Find Jobs involved in Weighted Job Scheduling in C++

C++Server Side ProgrammingProgramming

Suppose we have a list of N jobs where each job has three parameters. 1. Start Time 2. Finish Time 3. Profit We have to find a subset of jobs associated with maximum profit so that no two jobs in the subset overlap.

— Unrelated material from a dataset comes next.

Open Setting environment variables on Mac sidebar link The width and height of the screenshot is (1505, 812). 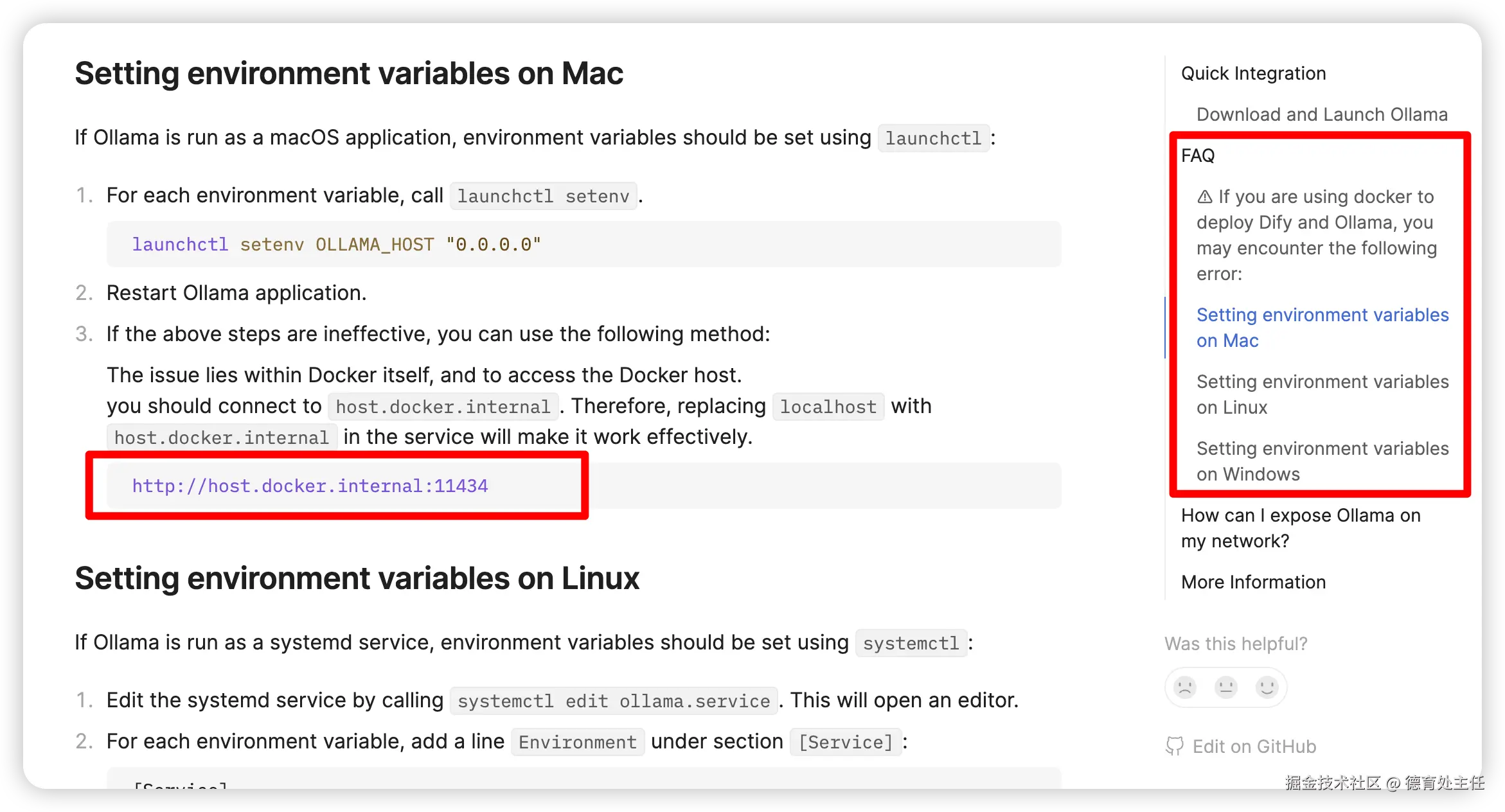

So, if the input is like N = 4 and J = {{2, 3, 55},{4, 6, 25},{7, 20, 150},{3, 150, 250}} , then the output will be [(2, 3, 55),(3, 150, 250)] and optimal profit 305

To solve this, we will follow these steps −

  • Define a function find_no_conflict(), this will take an array jobs, index,

  • left := 0, right := index - 1

  • while left <= right, do −

    • mid := (left + right) / 2

    • if jobs[mid].finish <= jobs[index].start, then −

      • if jobs[mid + 1].finish <= jobs[index].start, then −

        • left := mid + 1

      • return mid

        • return mid

    • Otherwise

      • right := mid - 1

  • return -1

  • From the main method, do the following −

  • sort the array job_list based on finish time

  • make a table for jobs called table of size n

  • table[0].value := job_list[0].profit

  • insert job_list[0] at the end of table[0]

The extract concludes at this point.